Video
Biosimilars for core therapeutics in cancer are starting to come out, and community oncologists need to understand what that means for their business, as well as what proposed policy changes could mean for reimbursement, explained Tesh Khullar,
Biosimilars for core therapeutics in cancer are starting to come out, and community oncologists need to understand what that means for their business, as well as what proposed policy changes could mean for reimbursement, explained Tesh Khullar, senior vice president of provider solutions at Flatiron Health.
What potential changes should community oncologists keep an eye on that might affect their business?
So biosimilars are coming out. In fact, the first biosimilar in a core therapeutic just got approved and it’s Avastin. And before this we’ve only seen biosimilars in supportive care. It’s easier for an oncologist to make the jump of, ‘Hey, it’s not core chemo, I’m going to be using a biosimilar as a supportive care, and using a, let’s say, Zarxio instead of a Neupogen,’ but now they’ve got to make that same jump from a core chemotherapy drug like Avastin, which is a monoclonal antibody, it’s a lot more difficult to recreate. But the argument, on the biosimilar front, it’s going to be interesting to see how this all pans out. What is Amgen going to do around contracting with the oncology practices, trying to create differential against the incumbent, which is Genentech. It’s going to be really interesting to see what happens.

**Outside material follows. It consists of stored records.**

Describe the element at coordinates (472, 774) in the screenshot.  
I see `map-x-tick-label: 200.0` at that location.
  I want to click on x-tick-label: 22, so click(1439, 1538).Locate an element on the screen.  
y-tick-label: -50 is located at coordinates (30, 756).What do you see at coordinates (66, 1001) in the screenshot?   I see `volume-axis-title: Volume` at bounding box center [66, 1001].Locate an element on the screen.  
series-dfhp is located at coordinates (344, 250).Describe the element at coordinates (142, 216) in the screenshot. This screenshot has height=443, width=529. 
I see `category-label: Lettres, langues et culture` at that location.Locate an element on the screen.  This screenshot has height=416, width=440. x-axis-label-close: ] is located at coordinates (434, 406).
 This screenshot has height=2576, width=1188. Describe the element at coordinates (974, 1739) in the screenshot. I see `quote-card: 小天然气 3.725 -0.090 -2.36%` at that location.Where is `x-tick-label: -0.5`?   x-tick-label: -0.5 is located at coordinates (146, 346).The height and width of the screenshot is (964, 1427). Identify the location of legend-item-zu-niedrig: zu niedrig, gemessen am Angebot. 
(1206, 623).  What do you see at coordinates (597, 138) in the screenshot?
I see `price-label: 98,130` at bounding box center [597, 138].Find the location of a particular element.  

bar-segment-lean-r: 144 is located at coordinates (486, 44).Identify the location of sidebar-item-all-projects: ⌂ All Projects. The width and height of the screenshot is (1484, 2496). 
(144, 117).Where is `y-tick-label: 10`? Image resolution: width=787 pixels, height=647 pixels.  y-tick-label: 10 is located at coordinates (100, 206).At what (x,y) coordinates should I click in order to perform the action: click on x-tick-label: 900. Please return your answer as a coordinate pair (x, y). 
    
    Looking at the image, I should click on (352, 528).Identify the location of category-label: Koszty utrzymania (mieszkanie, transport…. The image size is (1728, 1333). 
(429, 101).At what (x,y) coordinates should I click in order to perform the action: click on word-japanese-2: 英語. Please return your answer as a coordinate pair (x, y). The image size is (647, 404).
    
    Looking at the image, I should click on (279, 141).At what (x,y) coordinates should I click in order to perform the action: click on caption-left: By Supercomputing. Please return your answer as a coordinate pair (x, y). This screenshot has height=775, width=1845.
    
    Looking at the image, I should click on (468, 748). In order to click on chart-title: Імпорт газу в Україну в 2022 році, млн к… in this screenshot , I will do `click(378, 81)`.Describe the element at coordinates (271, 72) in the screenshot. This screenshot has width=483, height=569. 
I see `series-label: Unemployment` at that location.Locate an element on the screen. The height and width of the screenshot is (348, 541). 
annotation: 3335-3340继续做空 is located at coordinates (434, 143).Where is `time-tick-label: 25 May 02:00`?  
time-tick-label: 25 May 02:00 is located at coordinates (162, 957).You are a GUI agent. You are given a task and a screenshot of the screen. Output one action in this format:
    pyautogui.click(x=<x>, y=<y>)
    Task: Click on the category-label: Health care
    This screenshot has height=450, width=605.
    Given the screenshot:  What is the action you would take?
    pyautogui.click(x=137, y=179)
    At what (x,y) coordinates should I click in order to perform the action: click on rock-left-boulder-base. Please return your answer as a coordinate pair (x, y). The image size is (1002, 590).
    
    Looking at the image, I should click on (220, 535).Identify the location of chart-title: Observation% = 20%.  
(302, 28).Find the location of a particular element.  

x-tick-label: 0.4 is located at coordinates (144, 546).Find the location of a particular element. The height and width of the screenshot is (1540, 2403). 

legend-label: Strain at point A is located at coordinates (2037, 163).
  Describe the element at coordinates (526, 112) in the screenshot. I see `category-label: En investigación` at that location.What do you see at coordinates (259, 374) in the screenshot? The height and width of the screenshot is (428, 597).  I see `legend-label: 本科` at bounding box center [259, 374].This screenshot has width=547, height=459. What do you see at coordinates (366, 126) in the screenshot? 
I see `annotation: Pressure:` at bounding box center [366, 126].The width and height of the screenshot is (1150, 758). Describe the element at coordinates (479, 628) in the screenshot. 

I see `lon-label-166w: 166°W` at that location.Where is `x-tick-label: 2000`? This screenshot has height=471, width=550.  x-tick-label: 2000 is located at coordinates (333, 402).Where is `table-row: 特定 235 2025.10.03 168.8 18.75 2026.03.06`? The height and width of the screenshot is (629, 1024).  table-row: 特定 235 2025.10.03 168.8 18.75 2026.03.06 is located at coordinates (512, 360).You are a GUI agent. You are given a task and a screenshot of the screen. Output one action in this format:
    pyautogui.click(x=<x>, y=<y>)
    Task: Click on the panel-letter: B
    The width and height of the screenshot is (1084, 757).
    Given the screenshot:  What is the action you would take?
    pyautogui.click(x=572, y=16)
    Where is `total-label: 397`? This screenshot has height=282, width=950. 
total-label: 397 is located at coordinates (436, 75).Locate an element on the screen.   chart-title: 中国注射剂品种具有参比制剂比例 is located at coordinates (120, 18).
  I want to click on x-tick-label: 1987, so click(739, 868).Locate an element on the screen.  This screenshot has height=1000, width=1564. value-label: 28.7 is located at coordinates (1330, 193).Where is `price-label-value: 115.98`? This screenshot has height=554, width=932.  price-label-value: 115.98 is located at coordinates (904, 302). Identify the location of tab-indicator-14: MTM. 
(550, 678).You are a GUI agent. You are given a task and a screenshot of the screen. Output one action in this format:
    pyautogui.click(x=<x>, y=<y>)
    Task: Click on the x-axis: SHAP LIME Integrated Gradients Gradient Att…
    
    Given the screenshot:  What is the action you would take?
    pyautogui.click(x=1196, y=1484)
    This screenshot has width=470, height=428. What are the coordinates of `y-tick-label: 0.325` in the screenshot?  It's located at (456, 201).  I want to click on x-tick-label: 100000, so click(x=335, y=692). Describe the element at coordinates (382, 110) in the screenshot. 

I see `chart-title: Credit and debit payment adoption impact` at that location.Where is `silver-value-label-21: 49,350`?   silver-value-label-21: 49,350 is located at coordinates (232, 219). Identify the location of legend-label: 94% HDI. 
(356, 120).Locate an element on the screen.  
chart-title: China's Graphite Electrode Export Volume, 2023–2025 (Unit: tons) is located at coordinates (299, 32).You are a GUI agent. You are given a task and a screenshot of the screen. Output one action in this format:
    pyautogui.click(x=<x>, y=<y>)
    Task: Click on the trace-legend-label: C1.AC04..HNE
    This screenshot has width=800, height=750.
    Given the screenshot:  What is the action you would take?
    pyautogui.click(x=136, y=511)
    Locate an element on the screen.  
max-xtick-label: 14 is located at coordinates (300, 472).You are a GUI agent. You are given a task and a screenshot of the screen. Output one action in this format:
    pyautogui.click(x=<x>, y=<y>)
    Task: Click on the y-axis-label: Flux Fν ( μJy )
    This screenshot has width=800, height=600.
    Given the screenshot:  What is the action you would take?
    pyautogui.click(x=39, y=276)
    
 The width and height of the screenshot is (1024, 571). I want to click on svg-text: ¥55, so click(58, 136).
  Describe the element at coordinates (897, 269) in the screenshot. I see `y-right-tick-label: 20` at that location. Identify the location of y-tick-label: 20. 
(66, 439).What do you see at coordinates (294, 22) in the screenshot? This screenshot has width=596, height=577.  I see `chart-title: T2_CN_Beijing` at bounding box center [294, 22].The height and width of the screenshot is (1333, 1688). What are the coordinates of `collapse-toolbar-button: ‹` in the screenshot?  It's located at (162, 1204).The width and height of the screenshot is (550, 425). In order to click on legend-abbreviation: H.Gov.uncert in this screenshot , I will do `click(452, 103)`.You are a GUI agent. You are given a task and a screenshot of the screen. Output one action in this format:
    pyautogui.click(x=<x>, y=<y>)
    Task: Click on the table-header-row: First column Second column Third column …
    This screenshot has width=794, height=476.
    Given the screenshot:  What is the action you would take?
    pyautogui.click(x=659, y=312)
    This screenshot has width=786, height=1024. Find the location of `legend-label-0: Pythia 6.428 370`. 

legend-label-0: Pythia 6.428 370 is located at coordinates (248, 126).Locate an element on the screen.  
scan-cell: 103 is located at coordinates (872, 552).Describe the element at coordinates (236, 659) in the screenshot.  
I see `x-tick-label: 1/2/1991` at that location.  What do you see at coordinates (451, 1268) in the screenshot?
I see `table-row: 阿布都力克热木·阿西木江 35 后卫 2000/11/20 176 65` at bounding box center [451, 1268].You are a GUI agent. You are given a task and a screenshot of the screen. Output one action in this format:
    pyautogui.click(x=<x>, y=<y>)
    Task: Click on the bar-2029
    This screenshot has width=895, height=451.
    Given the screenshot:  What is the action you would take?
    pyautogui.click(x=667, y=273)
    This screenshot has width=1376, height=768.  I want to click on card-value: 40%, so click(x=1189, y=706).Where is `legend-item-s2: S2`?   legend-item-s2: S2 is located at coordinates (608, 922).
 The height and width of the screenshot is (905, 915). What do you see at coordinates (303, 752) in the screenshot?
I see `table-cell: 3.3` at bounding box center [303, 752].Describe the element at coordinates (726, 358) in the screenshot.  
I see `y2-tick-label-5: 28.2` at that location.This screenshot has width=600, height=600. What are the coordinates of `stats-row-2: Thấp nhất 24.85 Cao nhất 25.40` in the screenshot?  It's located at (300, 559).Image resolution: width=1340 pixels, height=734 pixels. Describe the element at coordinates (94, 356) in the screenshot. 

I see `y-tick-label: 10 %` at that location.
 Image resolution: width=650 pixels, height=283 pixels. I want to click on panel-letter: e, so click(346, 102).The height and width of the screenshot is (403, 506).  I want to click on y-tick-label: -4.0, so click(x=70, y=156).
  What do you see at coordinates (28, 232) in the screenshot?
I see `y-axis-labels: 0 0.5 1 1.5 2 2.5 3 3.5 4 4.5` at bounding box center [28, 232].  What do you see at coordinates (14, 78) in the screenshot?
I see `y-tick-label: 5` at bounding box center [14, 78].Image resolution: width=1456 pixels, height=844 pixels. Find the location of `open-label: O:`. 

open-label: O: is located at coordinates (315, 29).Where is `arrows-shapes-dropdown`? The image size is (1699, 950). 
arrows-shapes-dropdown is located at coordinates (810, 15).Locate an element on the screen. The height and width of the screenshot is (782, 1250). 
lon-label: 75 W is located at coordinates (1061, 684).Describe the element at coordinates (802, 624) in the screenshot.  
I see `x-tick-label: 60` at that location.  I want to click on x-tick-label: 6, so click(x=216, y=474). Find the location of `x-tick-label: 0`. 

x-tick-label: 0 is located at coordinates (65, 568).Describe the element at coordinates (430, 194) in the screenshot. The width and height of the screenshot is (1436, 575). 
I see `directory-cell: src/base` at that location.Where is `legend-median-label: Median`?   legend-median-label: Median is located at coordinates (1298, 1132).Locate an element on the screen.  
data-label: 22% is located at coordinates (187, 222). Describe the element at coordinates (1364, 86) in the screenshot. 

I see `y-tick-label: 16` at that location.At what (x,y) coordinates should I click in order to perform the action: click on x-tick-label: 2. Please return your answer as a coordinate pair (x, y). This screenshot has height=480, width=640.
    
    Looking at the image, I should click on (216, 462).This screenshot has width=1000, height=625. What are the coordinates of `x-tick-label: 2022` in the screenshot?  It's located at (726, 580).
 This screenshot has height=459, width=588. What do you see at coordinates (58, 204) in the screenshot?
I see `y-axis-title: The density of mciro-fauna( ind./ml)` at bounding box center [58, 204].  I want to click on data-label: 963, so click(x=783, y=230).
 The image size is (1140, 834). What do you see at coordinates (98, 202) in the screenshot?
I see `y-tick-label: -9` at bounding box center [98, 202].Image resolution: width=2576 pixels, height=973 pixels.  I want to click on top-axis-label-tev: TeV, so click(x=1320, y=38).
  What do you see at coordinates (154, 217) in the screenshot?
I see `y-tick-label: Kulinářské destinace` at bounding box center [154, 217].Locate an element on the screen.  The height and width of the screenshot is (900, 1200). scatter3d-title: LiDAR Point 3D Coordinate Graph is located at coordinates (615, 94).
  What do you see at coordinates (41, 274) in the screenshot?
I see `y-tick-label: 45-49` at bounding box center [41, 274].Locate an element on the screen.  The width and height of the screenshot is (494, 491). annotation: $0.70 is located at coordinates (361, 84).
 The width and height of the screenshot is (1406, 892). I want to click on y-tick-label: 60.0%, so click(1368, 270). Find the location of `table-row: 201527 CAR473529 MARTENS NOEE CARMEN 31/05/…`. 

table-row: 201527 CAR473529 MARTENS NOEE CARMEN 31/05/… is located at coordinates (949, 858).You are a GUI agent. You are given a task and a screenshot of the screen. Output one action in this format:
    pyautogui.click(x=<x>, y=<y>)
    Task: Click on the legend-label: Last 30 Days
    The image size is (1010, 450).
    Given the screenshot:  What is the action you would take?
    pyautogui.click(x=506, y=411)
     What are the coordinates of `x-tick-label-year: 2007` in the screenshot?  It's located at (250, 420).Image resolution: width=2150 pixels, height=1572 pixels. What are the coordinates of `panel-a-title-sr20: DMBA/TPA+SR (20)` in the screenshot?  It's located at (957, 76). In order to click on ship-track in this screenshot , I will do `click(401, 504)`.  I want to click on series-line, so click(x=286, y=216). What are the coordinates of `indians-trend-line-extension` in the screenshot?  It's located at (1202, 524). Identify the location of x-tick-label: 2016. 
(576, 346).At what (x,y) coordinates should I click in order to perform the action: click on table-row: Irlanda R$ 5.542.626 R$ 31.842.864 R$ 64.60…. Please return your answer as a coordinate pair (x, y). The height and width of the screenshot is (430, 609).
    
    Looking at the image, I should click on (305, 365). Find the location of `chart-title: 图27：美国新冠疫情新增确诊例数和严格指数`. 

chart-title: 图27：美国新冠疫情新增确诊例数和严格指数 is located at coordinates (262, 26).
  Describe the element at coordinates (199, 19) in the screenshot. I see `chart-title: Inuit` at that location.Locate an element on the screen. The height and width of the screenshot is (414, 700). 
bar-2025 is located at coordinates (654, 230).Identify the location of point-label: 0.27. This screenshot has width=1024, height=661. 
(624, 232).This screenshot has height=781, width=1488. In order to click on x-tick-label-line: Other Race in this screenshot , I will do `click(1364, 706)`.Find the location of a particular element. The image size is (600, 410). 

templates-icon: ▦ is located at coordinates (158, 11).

There’s a public policy decision that the comment period, unfortunately, already ended, but they’re trying to link the j-code associated with all the biosimilars. So, biosimilar Teva will have the same j-code as biosimilar Dr. Reddy, which will have the same as the biosimilar that Amgen makes. The issue with that is it’s going to lead to ASP [average sales price] dropping faster and from an economic standpoint, you won’t have the financial benefit anymore. Maybe that’s ok in a value-based care world, I just don’t think we’re there yet, and the government should understand as long as fee-for-service still exists and the core reimbursement mechanism of ASP still exists, they shouldn’t just delink and learn from biosimilars. They should treat it like the generic it’s probably closer to, like the European Union does, and then let community oncology unfold and understand the economics from that perspective.
I know the American Medical Association is already wrote a letter against this; pharma has commented on it as well. But it will be interesting to see; legislation like that around key things that affect the business need to be understood by community oncology.